En la entrada de Cedaceros, por la que los periodistas acceden al Congreso de los Diputados, los micrófonos y las cámaras esperan la llegada de los ministros Luis de Guindos y Fátima Báñez para intentar recoger las manifestaciones previas a sus comparecencias en las comisiones de Economía y Trabajo respectivamente. Por los pasillos, los periodistas se mezclan con los políticos con total naturalidad, e incluso una cierta indiferencia, seguramente inducida por la costumbre de tratar con ellos todos los días.
Para el neófito poco acostumbrado a estos menesteres de la alta política, está el juego de reconocer a los diputados que ve día a día en televisión. Martínez Pujalte, Txiki Benegas, Josu Erkoreka, Rafael Hernando… todos ellos llegan o se marchan sin ser conscientes de suscitar murmullos a su paso, todos ellos comenzando por la frase “mira, ese es….”.
En esta intrincado microcosmos, los diputados segovianos se mueven ya como pez en el agua, y así lo prueba la amistosa charla de Escudero y Gómez de la Serna con el portavoz del PP en el Congreso, Alfonso Alonso, al que “retaron” a comparar las bajas temperaturas de Segovia con las de Vitoria, capital de la que fue alcalde.

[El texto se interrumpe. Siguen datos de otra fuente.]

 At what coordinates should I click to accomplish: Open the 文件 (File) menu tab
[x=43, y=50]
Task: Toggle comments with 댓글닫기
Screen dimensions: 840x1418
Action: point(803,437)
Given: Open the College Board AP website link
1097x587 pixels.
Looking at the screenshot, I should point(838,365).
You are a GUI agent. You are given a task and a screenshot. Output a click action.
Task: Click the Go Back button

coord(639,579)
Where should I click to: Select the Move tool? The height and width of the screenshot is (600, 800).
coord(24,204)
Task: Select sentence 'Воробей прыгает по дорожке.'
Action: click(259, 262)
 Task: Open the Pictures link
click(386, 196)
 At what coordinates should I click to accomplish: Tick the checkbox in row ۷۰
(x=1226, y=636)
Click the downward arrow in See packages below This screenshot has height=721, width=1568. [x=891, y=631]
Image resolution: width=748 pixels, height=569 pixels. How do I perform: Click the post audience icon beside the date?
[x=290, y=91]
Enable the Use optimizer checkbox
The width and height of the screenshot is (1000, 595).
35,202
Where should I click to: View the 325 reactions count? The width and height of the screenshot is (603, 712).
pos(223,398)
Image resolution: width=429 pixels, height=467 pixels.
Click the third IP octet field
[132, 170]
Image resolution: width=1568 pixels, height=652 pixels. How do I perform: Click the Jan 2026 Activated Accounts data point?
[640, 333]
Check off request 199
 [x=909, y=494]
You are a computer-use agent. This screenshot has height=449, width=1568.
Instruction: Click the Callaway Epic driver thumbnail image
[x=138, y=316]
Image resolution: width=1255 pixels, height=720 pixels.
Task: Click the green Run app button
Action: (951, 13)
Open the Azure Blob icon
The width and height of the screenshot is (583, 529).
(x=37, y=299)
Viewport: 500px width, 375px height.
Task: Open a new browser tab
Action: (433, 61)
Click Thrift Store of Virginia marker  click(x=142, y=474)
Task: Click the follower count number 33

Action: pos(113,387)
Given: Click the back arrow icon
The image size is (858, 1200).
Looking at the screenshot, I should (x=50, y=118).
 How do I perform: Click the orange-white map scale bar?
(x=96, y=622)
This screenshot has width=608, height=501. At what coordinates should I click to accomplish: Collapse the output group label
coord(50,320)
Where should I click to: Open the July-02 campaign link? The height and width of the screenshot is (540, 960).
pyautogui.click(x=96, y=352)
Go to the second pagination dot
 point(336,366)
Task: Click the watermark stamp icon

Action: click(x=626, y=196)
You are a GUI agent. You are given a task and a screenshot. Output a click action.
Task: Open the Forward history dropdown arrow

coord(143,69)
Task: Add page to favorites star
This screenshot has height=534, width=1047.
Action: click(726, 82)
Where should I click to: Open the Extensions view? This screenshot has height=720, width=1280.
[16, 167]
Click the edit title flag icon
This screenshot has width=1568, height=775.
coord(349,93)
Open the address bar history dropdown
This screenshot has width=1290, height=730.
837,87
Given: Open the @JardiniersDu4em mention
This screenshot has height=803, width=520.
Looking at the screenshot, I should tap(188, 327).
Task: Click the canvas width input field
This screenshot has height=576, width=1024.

En su despacho de la planta primera, Juan Luis Gordo está ya perfectamente aclimatado, gracias en parte a la labor de su asistente, que le ha hecho más fácil el aterrizaje en el Congreso de los Diputados, y a la que no duda incluso en pedir un pequeño detalle en forma de planta de interior con la que personalizar su lugar de trabajo.
La actividad política no para, pero tampoco se detiene la actividad cultural y social del Congreso, que los días en los que no hay pleno, recibe la visita de grupos escolares y asociaciones que visitan un hemiciclo que tiene connotaciones segovianas con la presencia del comunero Juan Bravo y los artilleros Daoiz y Velarde en las placas sobre el dintel de las puertas de acceso al salón de plenos.
La ilusión de todos los visitantes es la misma: sentarse en el escaño del presidente del Gobierno y buscar los orificios de las balas que dejaron los asaltantes del 23 de febrero de 1981. Así es la condición humana.